**What to work on**. From the opening line of the records through the line bearing "Task: Click the Current column header", set down every line exactly.

======== Exercise material ========

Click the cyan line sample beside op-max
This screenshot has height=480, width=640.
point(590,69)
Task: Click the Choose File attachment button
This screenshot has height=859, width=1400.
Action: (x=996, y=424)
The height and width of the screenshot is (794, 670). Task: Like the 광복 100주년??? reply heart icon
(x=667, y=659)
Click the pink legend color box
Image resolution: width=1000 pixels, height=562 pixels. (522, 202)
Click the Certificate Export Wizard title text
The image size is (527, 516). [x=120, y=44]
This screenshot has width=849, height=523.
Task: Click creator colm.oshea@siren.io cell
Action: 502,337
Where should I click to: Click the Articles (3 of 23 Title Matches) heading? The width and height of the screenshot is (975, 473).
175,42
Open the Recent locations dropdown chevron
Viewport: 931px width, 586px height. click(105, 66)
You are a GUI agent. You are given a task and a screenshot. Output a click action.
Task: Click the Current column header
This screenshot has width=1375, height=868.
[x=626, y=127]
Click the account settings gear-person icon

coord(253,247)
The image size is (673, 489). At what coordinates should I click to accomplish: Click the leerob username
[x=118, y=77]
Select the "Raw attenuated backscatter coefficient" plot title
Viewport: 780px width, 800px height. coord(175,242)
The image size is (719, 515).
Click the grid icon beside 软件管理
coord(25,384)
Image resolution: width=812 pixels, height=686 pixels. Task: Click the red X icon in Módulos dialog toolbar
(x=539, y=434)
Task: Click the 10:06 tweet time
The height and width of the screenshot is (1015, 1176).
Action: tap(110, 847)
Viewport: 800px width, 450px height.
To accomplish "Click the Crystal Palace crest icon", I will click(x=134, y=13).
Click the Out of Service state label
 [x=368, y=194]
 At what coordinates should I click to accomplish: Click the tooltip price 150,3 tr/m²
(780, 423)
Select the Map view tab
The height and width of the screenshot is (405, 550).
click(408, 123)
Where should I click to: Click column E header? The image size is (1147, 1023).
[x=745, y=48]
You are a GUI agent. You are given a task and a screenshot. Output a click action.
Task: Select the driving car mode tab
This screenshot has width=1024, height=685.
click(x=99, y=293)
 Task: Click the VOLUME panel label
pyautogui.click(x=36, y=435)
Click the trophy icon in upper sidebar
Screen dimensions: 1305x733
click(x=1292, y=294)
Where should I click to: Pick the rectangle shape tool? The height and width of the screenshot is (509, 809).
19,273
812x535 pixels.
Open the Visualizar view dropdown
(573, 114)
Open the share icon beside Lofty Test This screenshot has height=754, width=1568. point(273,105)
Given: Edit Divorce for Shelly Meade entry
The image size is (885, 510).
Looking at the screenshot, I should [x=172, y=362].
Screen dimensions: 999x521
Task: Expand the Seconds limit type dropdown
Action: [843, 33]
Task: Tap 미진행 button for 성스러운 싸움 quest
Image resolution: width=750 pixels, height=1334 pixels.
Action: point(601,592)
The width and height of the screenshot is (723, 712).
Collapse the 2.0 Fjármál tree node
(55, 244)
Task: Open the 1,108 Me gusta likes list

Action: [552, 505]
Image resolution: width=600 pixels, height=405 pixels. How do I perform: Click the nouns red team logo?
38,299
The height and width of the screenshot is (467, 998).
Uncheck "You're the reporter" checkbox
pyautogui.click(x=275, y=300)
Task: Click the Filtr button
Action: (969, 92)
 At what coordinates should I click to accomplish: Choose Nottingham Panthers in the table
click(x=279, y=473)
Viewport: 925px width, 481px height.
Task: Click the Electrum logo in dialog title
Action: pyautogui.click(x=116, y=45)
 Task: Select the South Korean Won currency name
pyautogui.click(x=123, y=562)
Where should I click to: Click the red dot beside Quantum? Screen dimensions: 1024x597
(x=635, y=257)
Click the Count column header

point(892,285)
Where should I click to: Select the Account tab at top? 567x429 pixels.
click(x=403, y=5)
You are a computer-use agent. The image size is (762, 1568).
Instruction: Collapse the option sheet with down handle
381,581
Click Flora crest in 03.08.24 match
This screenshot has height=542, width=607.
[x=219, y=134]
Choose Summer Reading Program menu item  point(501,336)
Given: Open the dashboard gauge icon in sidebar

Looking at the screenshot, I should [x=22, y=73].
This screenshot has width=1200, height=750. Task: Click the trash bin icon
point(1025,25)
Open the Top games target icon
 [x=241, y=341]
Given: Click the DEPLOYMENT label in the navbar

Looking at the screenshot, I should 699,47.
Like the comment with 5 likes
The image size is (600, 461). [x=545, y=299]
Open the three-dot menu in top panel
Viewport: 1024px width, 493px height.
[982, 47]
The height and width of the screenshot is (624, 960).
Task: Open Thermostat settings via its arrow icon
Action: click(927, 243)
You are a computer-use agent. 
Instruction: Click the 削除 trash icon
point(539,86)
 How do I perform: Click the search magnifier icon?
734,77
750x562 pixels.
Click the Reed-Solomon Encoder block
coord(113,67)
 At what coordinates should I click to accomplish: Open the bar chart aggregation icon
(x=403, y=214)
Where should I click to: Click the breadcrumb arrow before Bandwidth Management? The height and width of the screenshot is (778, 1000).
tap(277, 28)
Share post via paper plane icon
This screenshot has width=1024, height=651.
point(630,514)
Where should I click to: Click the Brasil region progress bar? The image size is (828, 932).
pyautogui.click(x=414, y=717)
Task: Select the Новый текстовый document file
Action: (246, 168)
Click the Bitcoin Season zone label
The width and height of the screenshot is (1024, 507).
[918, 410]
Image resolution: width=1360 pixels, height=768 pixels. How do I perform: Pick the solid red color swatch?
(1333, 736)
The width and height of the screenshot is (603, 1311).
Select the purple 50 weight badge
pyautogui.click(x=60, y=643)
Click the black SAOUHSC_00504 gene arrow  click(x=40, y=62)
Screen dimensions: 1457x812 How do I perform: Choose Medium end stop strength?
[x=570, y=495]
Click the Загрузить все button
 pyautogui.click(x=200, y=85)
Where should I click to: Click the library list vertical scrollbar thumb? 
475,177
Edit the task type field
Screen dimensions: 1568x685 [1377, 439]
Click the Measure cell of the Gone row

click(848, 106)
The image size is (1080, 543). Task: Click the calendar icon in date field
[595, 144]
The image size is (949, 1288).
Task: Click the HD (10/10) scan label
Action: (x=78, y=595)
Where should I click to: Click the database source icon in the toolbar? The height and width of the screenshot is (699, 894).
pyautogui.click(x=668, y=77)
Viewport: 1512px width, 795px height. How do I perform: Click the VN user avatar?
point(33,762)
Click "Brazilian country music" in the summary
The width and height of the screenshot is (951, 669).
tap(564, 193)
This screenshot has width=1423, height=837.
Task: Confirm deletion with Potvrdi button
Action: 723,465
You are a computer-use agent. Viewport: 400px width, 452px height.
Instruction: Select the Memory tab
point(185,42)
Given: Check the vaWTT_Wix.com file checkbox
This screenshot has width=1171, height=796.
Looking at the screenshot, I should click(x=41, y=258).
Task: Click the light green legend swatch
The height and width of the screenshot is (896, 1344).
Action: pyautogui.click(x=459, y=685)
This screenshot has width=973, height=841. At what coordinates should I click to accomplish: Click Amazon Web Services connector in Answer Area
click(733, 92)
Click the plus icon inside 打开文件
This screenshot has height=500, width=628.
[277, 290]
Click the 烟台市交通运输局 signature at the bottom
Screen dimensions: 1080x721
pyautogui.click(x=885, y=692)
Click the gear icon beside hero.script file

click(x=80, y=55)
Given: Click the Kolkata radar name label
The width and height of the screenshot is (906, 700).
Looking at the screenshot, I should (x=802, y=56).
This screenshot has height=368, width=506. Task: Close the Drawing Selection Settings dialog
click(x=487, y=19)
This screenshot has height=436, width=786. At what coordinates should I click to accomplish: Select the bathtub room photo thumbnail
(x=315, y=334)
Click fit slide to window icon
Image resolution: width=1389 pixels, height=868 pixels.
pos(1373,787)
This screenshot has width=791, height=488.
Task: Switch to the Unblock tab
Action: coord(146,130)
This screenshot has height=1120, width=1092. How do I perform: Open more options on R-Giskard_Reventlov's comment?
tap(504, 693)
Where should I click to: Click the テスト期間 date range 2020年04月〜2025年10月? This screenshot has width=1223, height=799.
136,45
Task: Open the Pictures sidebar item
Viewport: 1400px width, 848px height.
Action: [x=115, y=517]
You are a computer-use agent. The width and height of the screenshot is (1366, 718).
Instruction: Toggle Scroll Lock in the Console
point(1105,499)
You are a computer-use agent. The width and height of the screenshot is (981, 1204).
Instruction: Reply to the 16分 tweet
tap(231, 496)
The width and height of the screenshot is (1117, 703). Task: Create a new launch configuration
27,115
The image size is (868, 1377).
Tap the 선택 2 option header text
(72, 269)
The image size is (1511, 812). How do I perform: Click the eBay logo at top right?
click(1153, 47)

========

**Task solution**.
Click the cyan line sample beside op-max
This screenshot has height=480, width=640.
point(590,69)
Task: Click the Choose File attachment button
This screenshot has height=859, width=1400.
Action: (x=996, y=424)
The height and width of the screenshot is (794, 670). Task: Like the 광복 100주년??? reply heart icon
(x=667, y=659)
Click the pink legend color box
Image resolution: width=1000 pixels, height=562 pixels. (522, 202)
Click the Certificate Export Wizard title text
The image size is (527, 516). [x=120, y=44]
This screenshot has width=849, height=523.
Task: Click creator colm.oshea@siren.io cell
Action: 502,337
Where should I click to: Click the Articles (3 of 23 Title Matches) heading? The width and height of the screenshot is (975, 473).
175,42
Open the Recent locations dropdown chevron
Viewport: 931px width, 586px height. click(105, 66)
You are a GUI agent. You are given a task and a screenshot. Output a click action.
Task: Click the Current column header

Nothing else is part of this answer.